Er nahm die schwarze Leine vom Haken und rief seinen Hund. Sein Hund kam langsam angetrottet. Er war nun schon 13 Jahre alt und Ben hatte Angst vor dem Tag, an dem sein Hund nicht mehr mit ihm gehen konnte. Warum ihm gerade heute die Gedanken daran so deutlich wurden, wusste er auch nicht. Er erinnerte sich daran, wie er ihn vor fast 13 Jahren auf dem Arm nahm. Der Züchter sagte damals: Du musst warten welcher von den Welpen zu dir kommt. Der Hund sollte die Entscheidung treffen, nicht der Mensch. Damals hatte er das nicht verstanden. Heute weiss er es. Die Wege, die sie zusammen gehen können, werden kürzer. Es gibt Tage an denen er gar nicht mehr mit raus möchte. Dann muss Ben ihn locken, ihn motivieren und oft, nicht immer, geht er dann doch mit raus. 

Jetzt wo die Tage langsam länger werden und der Frühling sich seinen ersten Kampf mit dem Winter liefert, kommen auch er und sein Hund wieder mehr in die Gänge. 

Ben nimmt das Halsband und legt es ihm um seinen Hals. Dann öffnet den Karabinerhaken und verbindet die Leine mit dem Halsband. Ein Ablauf den er ohne Überlegungen macht. Die Leine die er benutzt ist genauso alt wie sein Hund. Ben hält nichts vom Horten unzähliger Leinen. Ein Hund – eine Leine, so hat er es schon mit den anderen gehalten. Wenn sein Gefährte über die Regenbrücke gehen muss, wird die Leine mit ihm gehen. 

Er zieht sich die großen, schweren Gummistiefel an.

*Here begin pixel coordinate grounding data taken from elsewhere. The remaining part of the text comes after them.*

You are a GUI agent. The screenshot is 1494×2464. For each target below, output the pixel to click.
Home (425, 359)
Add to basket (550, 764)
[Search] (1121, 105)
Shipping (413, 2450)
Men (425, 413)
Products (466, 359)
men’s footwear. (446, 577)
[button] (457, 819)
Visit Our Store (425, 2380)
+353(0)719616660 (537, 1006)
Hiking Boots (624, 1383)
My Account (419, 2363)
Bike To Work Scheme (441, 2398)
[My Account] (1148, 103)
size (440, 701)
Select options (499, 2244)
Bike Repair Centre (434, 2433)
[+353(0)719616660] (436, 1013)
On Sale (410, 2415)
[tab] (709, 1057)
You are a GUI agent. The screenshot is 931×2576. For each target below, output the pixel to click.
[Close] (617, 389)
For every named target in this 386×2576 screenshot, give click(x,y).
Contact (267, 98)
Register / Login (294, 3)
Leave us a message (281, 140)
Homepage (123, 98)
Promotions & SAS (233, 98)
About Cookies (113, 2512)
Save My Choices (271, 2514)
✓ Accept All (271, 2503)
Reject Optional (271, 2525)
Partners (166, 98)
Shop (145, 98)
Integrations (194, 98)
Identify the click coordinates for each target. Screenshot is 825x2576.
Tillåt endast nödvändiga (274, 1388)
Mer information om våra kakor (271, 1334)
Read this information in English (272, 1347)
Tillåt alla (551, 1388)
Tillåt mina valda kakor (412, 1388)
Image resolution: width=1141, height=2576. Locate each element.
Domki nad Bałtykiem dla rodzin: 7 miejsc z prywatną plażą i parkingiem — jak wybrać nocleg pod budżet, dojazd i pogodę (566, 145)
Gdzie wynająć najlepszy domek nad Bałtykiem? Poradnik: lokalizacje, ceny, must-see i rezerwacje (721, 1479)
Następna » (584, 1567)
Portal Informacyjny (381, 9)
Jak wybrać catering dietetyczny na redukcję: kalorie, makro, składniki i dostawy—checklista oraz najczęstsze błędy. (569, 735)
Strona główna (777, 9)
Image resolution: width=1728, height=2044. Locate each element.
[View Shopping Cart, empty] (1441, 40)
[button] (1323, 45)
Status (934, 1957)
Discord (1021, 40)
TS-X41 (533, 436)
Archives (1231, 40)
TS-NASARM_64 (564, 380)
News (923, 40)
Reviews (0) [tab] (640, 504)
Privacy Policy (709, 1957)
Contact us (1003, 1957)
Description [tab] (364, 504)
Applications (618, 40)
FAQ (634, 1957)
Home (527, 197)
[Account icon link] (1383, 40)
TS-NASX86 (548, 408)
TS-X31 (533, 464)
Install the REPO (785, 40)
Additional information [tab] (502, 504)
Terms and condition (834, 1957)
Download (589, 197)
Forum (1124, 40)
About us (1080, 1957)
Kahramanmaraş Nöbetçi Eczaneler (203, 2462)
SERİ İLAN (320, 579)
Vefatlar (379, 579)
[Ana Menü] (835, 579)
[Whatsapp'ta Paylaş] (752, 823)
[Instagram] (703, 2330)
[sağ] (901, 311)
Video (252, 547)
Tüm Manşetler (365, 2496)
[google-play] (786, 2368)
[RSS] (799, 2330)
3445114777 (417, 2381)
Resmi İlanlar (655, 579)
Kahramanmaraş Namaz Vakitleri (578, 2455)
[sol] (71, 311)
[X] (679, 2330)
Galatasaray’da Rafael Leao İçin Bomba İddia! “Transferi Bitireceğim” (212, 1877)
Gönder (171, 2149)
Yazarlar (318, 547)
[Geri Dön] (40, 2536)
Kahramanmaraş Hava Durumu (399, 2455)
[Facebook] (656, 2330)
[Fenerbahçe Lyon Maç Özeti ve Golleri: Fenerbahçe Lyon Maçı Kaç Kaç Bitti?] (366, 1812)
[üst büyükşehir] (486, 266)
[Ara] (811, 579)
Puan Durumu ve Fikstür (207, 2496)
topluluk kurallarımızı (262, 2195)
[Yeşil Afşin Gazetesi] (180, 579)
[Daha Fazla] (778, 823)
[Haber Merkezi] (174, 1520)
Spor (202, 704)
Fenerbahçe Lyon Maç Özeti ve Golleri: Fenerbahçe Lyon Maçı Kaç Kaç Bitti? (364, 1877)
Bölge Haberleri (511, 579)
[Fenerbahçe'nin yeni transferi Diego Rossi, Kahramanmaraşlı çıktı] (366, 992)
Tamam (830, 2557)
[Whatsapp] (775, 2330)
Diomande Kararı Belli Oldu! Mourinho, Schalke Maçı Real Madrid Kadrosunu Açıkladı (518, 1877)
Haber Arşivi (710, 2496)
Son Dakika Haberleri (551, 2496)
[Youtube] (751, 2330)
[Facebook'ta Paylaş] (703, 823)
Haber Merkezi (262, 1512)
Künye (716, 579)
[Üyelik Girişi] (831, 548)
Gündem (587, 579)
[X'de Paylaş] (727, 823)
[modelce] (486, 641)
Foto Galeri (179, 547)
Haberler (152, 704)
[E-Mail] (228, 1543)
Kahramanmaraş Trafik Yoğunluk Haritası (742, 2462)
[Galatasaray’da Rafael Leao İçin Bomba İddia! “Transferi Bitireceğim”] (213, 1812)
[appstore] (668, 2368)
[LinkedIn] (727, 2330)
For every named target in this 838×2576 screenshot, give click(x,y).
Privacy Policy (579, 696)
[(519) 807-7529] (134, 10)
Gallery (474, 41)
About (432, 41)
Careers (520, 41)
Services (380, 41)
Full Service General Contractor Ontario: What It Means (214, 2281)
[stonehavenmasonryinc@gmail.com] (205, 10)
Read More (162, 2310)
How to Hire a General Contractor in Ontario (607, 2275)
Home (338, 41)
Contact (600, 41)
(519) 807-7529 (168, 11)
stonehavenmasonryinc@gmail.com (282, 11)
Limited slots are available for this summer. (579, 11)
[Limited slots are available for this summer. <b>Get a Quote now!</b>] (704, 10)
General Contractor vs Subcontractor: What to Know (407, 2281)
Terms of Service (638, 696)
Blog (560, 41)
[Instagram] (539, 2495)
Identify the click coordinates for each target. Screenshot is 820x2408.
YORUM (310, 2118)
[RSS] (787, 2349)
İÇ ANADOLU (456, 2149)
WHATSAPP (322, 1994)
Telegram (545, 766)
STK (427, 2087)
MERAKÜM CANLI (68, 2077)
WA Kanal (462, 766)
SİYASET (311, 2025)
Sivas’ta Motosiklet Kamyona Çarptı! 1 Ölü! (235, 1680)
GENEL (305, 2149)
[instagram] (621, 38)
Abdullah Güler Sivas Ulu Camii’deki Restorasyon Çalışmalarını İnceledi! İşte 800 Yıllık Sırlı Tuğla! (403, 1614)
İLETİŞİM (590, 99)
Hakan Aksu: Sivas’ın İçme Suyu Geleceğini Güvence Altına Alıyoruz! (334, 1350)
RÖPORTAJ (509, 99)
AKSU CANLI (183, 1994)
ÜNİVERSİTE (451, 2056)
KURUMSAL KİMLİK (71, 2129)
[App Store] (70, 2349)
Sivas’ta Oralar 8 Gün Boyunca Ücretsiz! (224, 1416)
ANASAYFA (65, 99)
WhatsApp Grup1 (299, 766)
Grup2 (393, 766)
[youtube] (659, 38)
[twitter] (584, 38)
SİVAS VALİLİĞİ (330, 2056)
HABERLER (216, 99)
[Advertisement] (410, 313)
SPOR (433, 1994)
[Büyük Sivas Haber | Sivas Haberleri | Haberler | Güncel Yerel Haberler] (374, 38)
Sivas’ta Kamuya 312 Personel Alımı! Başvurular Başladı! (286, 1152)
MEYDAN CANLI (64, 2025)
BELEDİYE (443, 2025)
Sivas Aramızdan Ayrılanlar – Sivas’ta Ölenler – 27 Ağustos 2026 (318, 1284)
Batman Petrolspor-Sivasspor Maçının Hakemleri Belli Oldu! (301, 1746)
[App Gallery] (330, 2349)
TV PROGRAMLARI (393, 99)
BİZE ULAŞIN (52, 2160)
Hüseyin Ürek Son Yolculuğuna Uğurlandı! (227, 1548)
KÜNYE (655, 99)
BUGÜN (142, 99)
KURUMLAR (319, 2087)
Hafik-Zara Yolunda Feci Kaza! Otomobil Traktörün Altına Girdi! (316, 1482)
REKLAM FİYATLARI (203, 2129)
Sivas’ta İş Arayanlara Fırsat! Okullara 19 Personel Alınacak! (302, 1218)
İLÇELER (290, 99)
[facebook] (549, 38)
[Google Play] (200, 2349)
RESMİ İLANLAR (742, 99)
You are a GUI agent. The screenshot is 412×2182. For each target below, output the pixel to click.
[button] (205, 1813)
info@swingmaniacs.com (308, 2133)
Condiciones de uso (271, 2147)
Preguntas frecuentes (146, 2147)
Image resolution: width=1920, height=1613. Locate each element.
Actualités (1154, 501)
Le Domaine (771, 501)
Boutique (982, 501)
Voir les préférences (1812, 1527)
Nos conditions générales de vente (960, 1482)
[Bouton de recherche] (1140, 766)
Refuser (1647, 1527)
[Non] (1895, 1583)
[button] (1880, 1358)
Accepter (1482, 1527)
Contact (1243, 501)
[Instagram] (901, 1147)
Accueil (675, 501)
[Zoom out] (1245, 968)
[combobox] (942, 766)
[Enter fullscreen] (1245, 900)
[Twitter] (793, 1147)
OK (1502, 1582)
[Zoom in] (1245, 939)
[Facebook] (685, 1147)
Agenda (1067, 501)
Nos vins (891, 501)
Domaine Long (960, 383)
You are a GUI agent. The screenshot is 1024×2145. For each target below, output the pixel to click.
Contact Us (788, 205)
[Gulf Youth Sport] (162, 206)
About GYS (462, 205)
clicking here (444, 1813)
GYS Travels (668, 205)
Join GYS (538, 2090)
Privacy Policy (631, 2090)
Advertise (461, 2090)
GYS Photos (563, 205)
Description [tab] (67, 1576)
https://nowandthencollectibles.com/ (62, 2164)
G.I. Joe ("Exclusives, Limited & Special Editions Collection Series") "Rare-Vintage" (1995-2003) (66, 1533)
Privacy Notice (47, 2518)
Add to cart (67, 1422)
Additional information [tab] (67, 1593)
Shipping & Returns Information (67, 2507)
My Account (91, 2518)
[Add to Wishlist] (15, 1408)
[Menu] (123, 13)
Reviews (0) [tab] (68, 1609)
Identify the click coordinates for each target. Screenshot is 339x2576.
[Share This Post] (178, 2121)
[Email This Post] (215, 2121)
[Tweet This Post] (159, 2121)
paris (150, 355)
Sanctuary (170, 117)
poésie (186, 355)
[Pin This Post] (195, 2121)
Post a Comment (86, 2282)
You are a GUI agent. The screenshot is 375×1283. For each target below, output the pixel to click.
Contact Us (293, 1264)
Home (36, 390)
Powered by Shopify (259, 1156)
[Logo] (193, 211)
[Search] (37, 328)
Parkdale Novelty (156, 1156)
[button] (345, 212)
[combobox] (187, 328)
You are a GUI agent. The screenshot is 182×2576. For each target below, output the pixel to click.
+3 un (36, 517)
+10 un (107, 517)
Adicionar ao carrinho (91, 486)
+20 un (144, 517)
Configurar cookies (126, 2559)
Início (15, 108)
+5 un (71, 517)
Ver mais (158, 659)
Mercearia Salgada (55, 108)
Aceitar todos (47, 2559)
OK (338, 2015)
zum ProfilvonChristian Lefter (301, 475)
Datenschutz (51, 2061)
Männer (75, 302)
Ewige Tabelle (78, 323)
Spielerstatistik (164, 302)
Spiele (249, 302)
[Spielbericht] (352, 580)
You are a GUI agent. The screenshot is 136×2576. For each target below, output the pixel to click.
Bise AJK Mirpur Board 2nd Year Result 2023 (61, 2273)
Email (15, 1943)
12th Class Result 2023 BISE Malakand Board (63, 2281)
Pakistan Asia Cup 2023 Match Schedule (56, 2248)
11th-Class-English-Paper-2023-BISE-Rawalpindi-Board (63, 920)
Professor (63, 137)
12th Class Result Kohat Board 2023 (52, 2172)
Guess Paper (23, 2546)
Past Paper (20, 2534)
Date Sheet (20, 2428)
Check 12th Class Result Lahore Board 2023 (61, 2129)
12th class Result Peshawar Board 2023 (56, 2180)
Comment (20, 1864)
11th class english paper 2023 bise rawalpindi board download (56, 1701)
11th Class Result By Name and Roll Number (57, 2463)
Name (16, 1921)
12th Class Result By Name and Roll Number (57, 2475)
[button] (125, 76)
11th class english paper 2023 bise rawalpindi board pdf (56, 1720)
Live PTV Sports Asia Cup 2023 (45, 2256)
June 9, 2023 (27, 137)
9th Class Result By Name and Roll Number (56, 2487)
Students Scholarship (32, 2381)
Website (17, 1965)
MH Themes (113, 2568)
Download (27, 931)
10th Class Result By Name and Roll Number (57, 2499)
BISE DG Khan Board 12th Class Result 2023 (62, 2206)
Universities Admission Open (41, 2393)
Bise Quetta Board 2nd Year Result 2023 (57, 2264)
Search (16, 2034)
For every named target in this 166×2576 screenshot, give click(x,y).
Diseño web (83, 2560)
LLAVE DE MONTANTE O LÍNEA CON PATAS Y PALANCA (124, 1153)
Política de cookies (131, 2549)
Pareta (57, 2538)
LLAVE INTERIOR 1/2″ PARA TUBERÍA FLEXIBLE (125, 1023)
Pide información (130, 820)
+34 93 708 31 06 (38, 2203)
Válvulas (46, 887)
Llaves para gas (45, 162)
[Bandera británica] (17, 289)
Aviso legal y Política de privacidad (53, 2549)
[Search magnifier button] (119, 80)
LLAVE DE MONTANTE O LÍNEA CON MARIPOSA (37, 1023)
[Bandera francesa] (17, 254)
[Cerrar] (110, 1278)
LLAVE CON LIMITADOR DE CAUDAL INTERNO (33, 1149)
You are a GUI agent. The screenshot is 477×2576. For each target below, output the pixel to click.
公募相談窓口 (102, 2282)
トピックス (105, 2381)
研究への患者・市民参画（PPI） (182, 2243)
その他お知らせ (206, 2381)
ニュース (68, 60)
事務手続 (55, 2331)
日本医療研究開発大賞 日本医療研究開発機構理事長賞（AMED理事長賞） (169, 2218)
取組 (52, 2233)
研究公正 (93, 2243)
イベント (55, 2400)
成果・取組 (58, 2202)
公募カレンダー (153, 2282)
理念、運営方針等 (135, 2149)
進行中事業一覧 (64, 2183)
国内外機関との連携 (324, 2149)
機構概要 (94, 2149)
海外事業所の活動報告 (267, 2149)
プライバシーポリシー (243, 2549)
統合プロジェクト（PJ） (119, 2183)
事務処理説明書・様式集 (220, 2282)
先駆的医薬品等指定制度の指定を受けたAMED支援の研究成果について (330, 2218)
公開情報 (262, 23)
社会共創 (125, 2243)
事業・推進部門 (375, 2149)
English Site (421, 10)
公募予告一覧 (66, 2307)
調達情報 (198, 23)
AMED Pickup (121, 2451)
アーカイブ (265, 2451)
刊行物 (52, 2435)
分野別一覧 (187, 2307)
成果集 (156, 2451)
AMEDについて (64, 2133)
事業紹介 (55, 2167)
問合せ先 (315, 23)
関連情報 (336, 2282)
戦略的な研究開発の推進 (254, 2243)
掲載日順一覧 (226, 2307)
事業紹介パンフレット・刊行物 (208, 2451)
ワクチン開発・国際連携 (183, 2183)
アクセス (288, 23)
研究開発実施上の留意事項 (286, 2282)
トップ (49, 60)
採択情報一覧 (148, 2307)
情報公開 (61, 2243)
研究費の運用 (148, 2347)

Es regnet zwar nicht, aber der Boden ist noch feucht und vom Regen der letzten Wochen durchgeweicht. Er hat die Gummistiefel mit einem guten Futter darin angezogen, so dass er keine kalten Füße bekommt. Er zieht danach seine alte Wachsjacke an, prüft ob ein paar Krümel für seinen Hund dabei hat, setzt seinen Hut auf und dann gehen beide zur Tür raus. Er überlegt, ob sie mal eine andere Runde gehen wollen, aber die Entscheidung wohin sie gehen, die überläßt er zumeist seinem Hund. Auch dafür erntet er oft Kopfschütteln, aber er kann darin nichts falsches sehen. Warum sollte er seinen Hund auf einen Weg zwingen den er nicht gehen will? Er würde sich selber ja auch nicht zwingen lassen. Als sie auf dem Weg sind, leint er seinen Hund ab. So trottet Ben seinem Hund hinterher. Der Hund bestimmt das Tempo das sie gehen, die Stops wo sein Hund Zeitung lesen muss. So nennt Ben es, wenn sein Hund anhält und schnüffelt. Ben läßt ihm die Zeit die er braucht. Zeit, die ist so wertvoll, also will er auch die Zeit mit seinem Hund so lange wie möglich verbringen. 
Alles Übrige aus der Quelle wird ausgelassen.